Supplied passage:
P(doom) is not why I disagree with you. It feels a little like if I’m arguing with an environmentalist about recycling and they go “wow do you even care about the environment?” Sure, that could be a crux, but in this case it isn’t and the question is asked in a way that is trying to force me to agree with them. I think asking about AGI beliefs is much less bad, but it feels similar.
I think it’s pretty unclear if extra time now positively impacts existential risk. I wrote about a little bit of this here, and many others have discussed similar things. I expect this is the source of our disagreement, but I’m not sure.
I think one of the better write-ups about this perspective is Anthropic’s Core Views on AI Safety.
From its main text, under the heading The Role of Frontier Models in Empirical Safety, a couple relevant arguments are:
Many safety concerns arise with powerful systems, so we need to have powerful systems to experiment with
Many safety methods require large/powerful models
Need to understand how both problems and our fixes change with model scale (if model gets bigger, does it look like safety technique is still working)
To get evidence of powerful models being dangerous (which is important for many reasons), you need the powerful models.
Thanks Aaron that’s a good article appreciate it. It still wasn’t clear to me they were making an argument that increasing capabilities could be net positive, more that safety people should be working with whatever is the current most powerful model
”But we also cannot let excessive caution make it so that the most safety-conscious research efforts only ever engage with systems that are far behind the frontier.”
This makes sense to me, the best safety researchers should have full access to the current most advanced models, preferably in my eyes before they have been (fully) trained.
But then I don’t understand their next sentance “Navigating these tradeoffs responsibly is a balancing act, and these concerns are central to how we make strategic decisions as an organization.”
I’m clearly missing something, what’s the tradeoff? Is working on safety with the most advanced current model while generally slowing everything down not the best approach? This doesn’t seem like a tradeoff to me
How is there any net safety advantage in increasing AI capacity?

What is required: Copy the AI safety discussion word for word between "P(doom) is not" and "I’m not sure.", inclusive.

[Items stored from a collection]
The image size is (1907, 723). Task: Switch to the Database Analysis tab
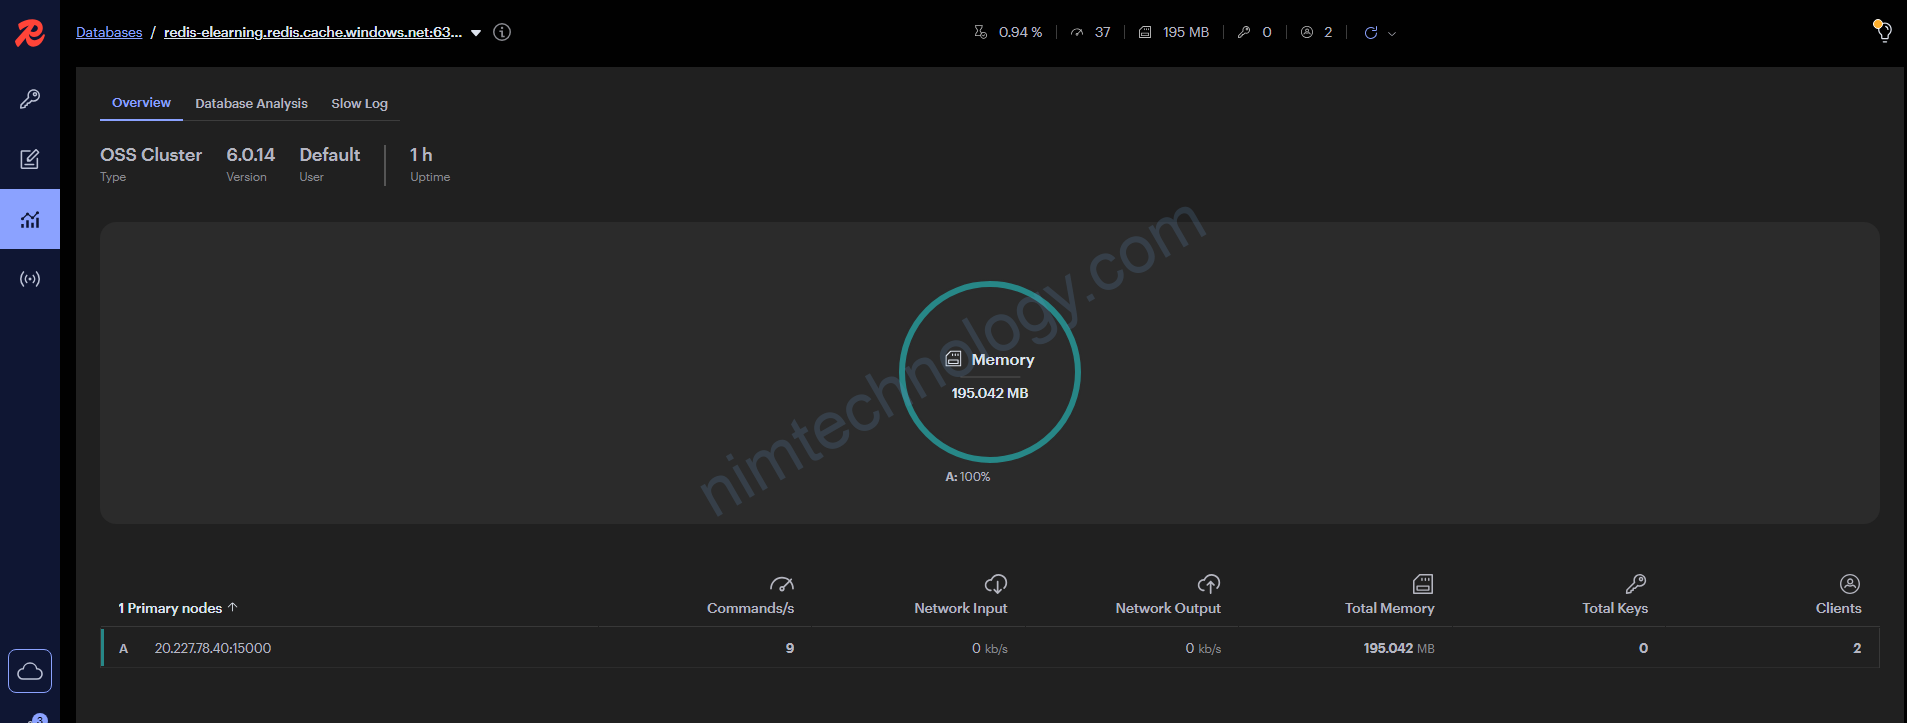point(251,104)
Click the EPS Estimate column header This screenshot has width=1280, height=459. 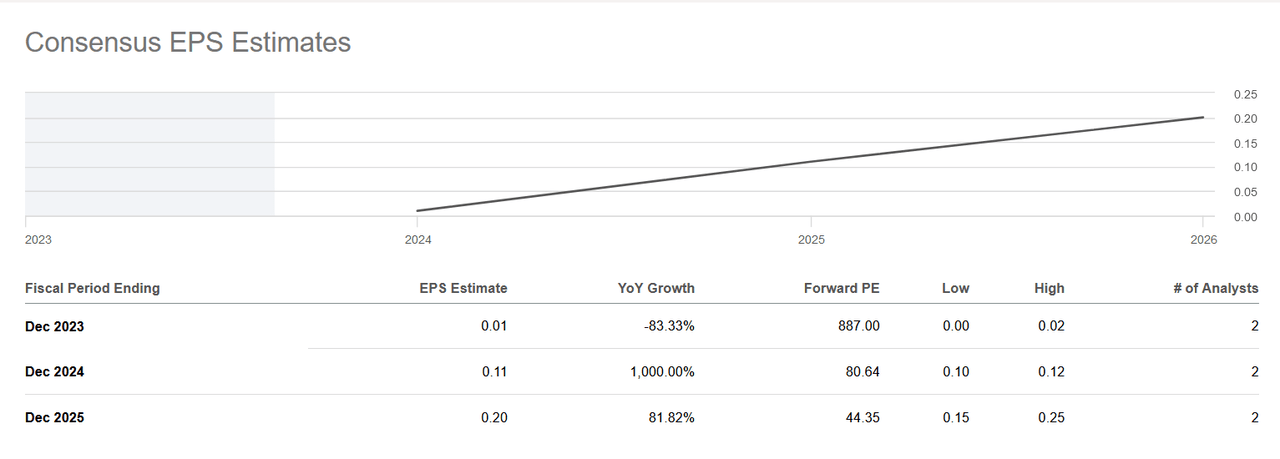463,288
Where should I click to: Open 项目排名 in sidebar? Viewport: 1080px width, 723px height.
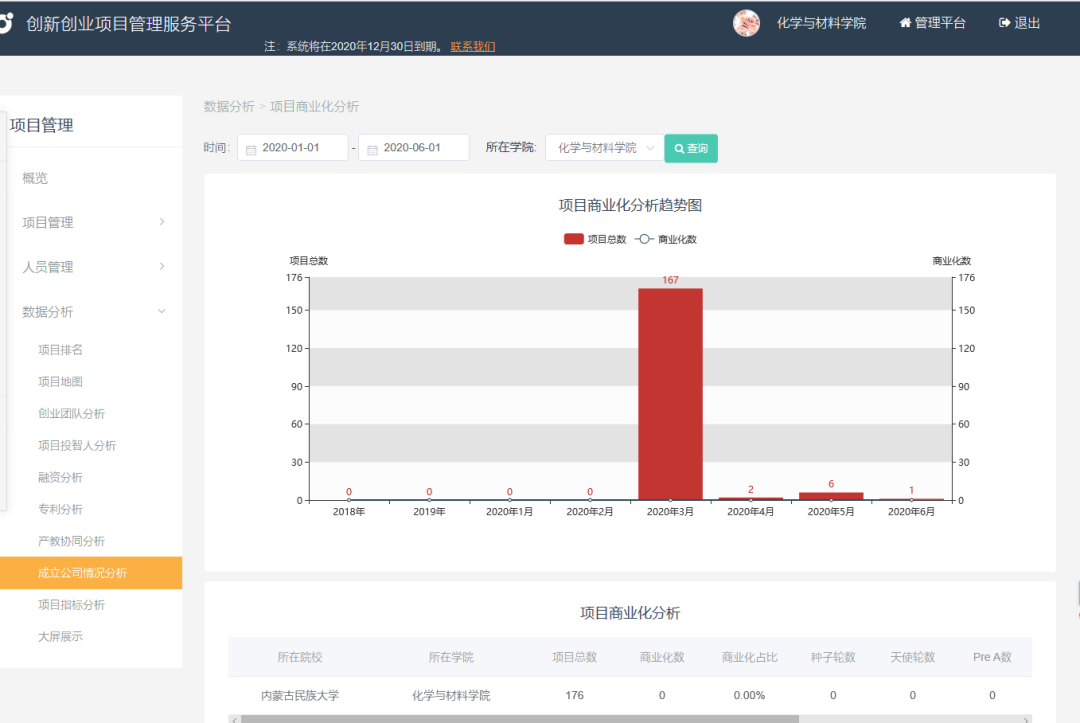[x=60, y=350]
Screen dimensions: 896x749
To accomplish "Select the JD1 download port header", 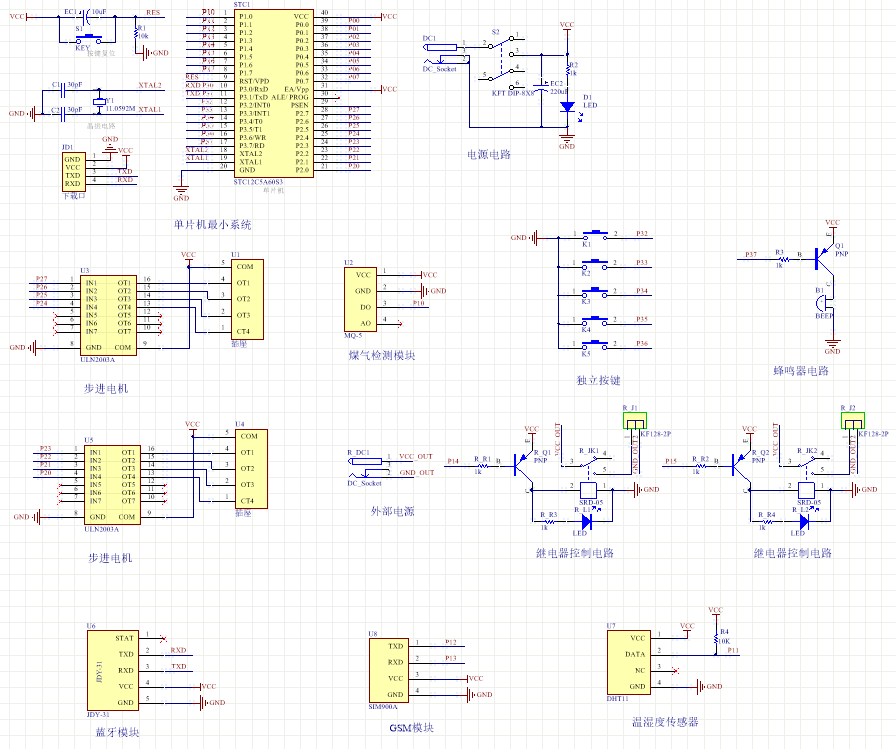I will point(72,171).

Result:
P(doom) is not why I disagree with you. It feels a little like if I’m arguing with an environmentalist about recycling and they go “wow do you even care about the environment?” Sure, that could be a crux, but in this case it isn’t and the question is asked in a way that is trying to force me to agree with them. I think asking about AGI beliefs is much less bad, but it feels similar.
I think it’s pretty unclear if extra time now positively impacts existential risk. I wrote about a little bit of this here, and many others have discussed similar things. I expect this is the source of our disagreement, but I’m not sure.